The Most Isolated Man on the Planet (and what he teaches us about sustainability)

31 Aug 2010Patrin Watanatada

I can’t stop thinking about The Most Isolated Man on the Planet (and I’m guessing neither can the 10,962 people who’ve shared this Slate piece on Facebook to date). Writes former Washington Post correspondent Monte Reel, who left the Post in order to write a book on him:

He’s an Indian, and Brazilian officials have concluded that he’s the last survivor of an uncontacted tribe. They first became aware of his existence nearly 15 years ago and for a decade launched numerous expeditions to track him, to ensure his safety, and to try to establish peaceful contact with him. In 2007, with ranching and logging closing in quickly on all sides, government officials declared a 31-square-mile area around him off-limits to trespassing and development.

As Reel points out, what’s amazing here isn’t only that Most Isolated Man has maintained his solitude to such a degree and for so long, but that he is deliberately being left alone.

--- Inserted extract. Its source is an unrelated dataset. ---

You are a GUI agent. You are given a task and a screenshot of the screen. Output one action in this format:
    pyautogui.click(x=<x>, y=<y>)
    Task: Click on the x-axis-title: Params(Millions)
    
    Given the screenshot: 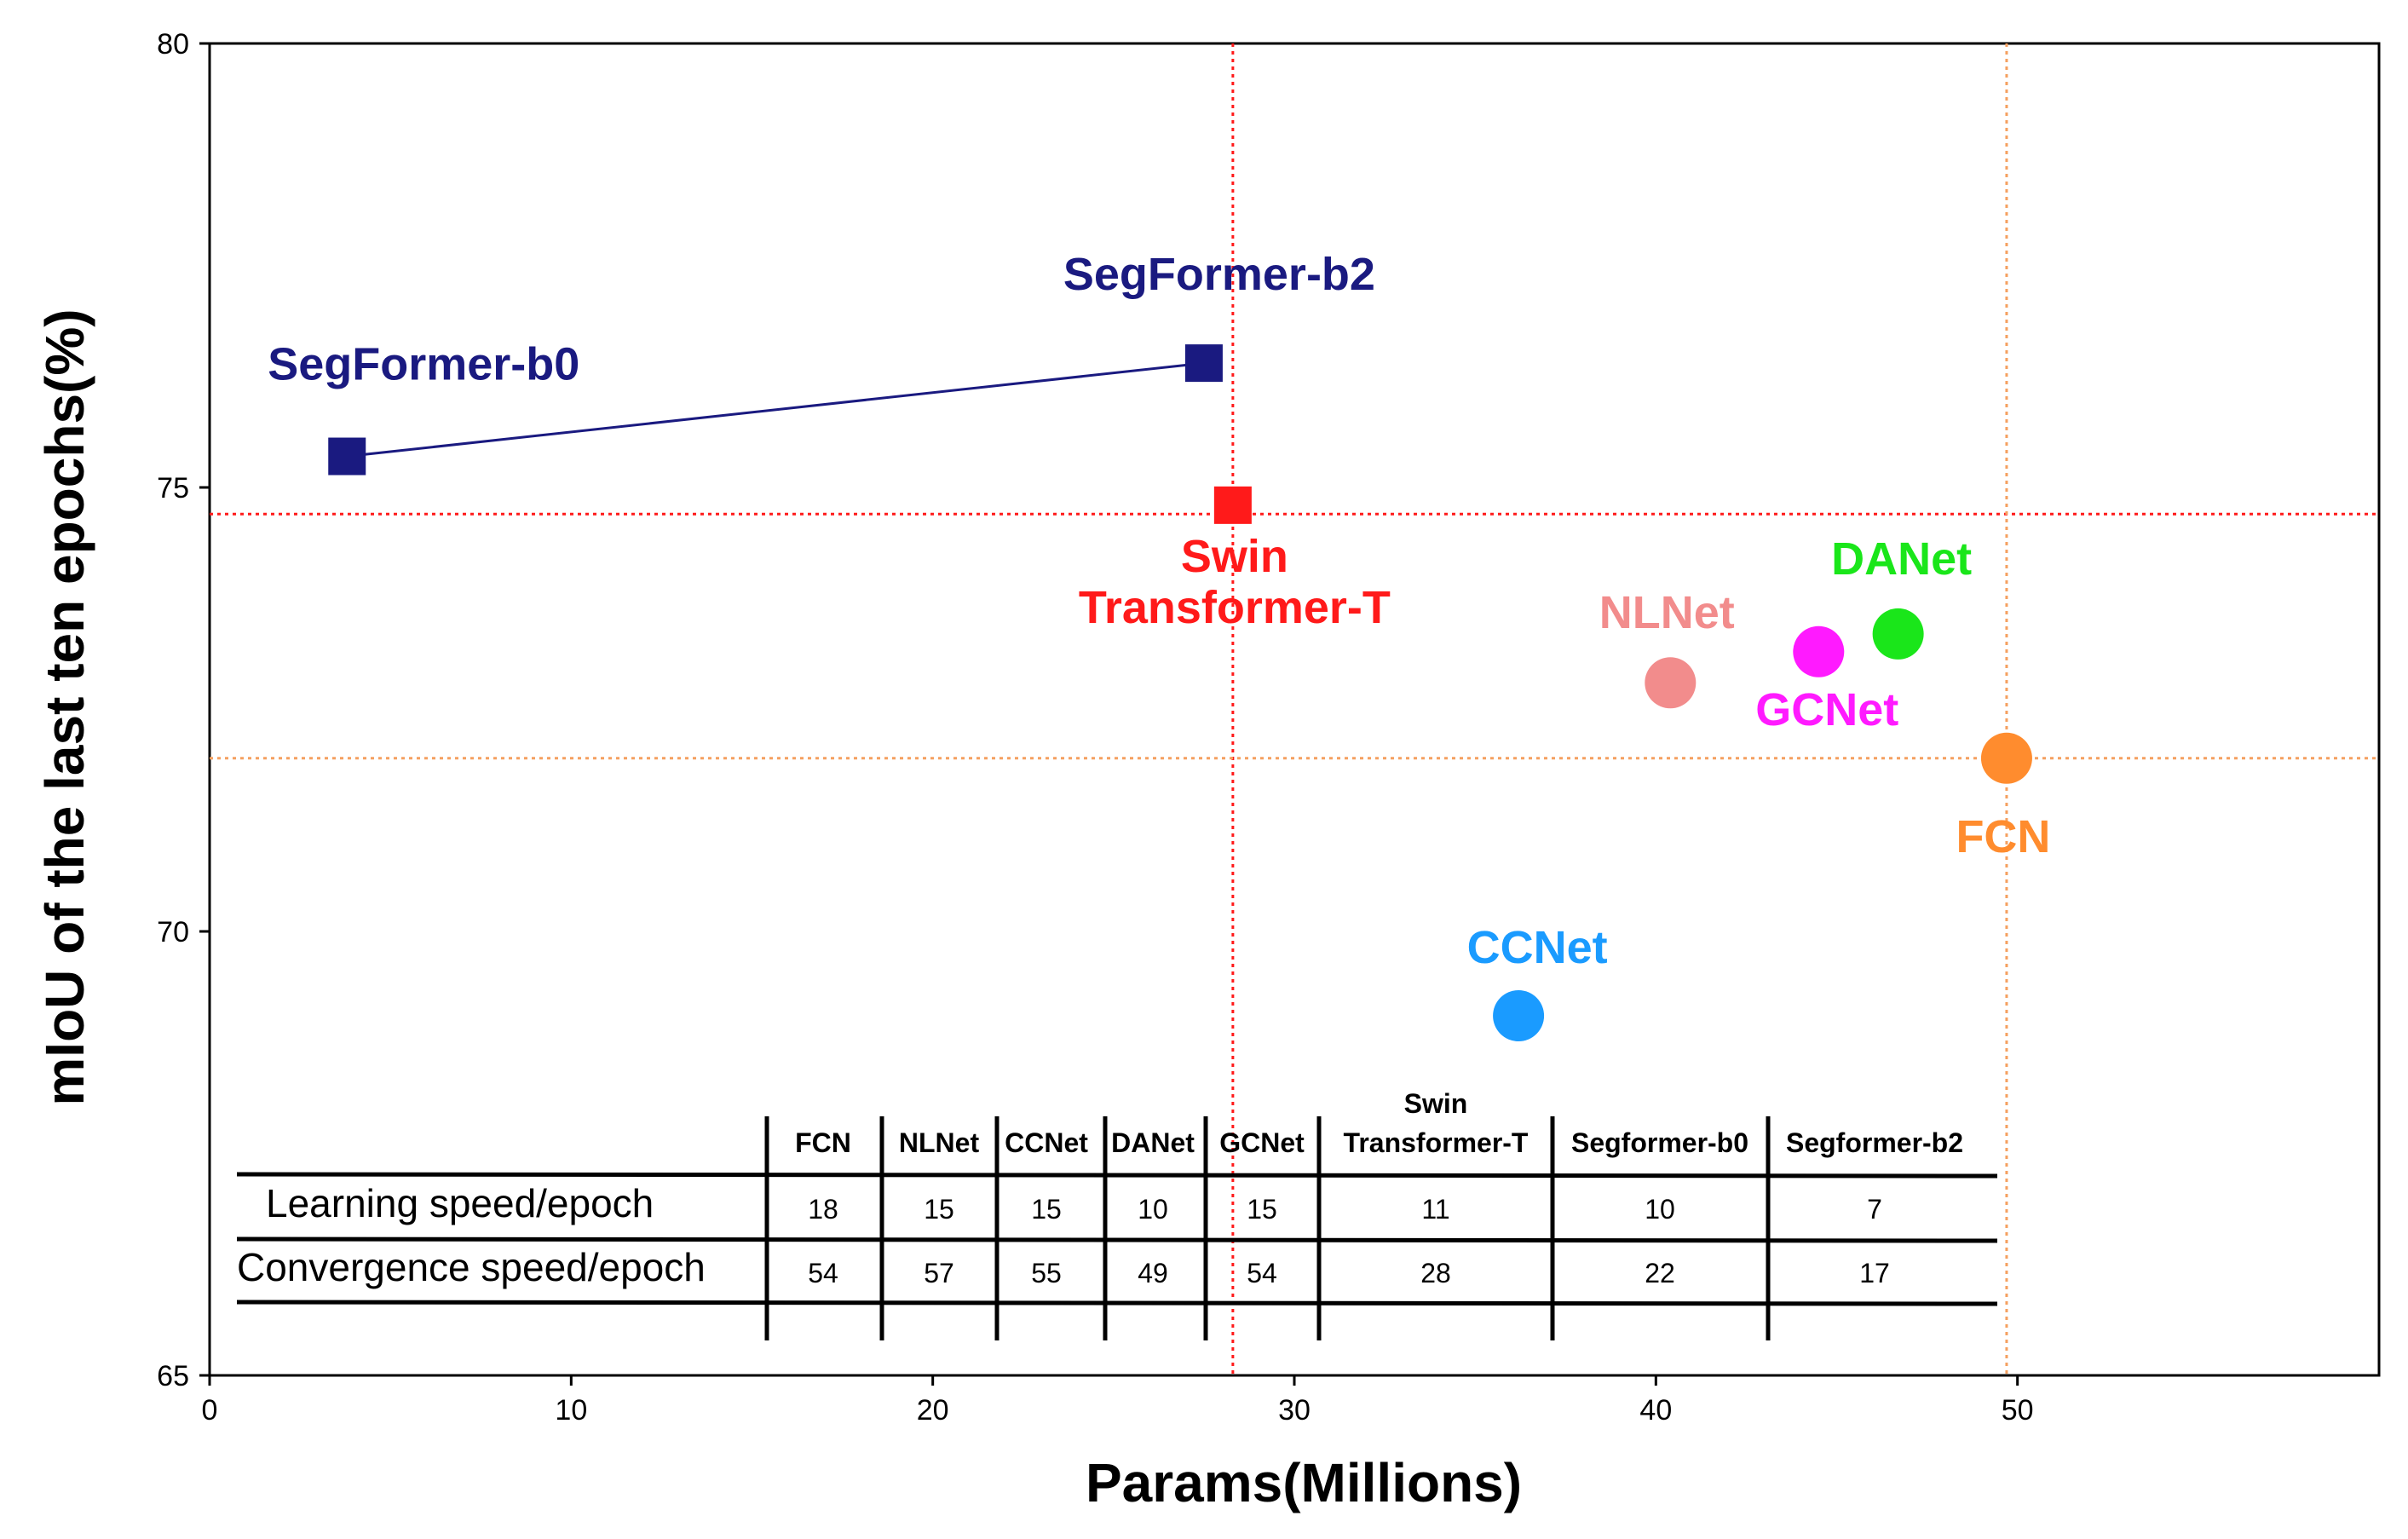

Advanced societies invariably have subsumed whatever indigenous populations they’ve encountered, determining those tribes’ fates for them. But Brazil is in the middle of an experiment. If peaceful contact is established with the lone Indian, they want it to be his choice. They’ve dubbed this the “Policy of No Contact.” After years of often-tragic attempts to assimilate into modern life the people who still inhabit the few remaining wild places on the planet, the policy is a step in a totally different direction. The case of the lone Indian represents its most challenging test.

I blog about this here not only because it’s a captivating story, but also because this piece offers a couple of short meditations relevant to our work. First, on the limitations of abstract cost-benefit analyses—when set against individual (and collective) human rights, yes, but even when set against reality:

Most [local landowners]… say that it’s absurd to save 31 square miles of land for the benefit of just one man, when a productive ranch potentially could provide food for thousands. That argument wilts under scrutiny, in part because thousands of square miles of already-cleared forest throughout the Amazon remain barren wastelands, undeveloped.

…The question of who’d benefit from clearing the land versus preserving it boils down to two people: the individual developer and the lone Indian. The government agents know this, which is why they view the protection of the lone tribesman as a question of human rights, not economics.

Second, on the role that technology-enabled transparency can play in holding us to account—what’s often called the court of public opinion, and which I like to think of as “crowdsourced civil society”:

But how long can his isolation last? I get Facebook updates telling me what people half a world away are eating for breakfast… In 2010, can anyone realistically live off the grid?

Some Brazilians believe that the rapid spread of technology itself might protect his solitude, not threaten it. The agents who have worked on the lone Indian’s case since 1996 believe that the wider the story of the man’s isolation spreads—something that’s easier than ever now—the safer he’ll be from the sort of stealthy, anonymous raids by local land-grabbers that have decimated tribes in the past. Technologies like Google Earth and other mapping programs can assist in monitoring the boundaries of his territory. Instead of launching intrusive expeditions into the tribal territories to verify the Indians’ safety, Brazilian officials have announced they will experiment with heat-seeking sensors that can be attached to airplanes flying high enough to cause no disruption on the ground.

Lovely reminder that sustainability-type challenges and learnings are everywhere. And as my colleague Shankar said when I e-mailed him this piece (he has written on land rights and displacement related to corporate projects, for example in this Issue Brief): “I think more than anyone else, indigenous people know what true sustainability is! It’s back to the big question – ultimately, what is life all about?”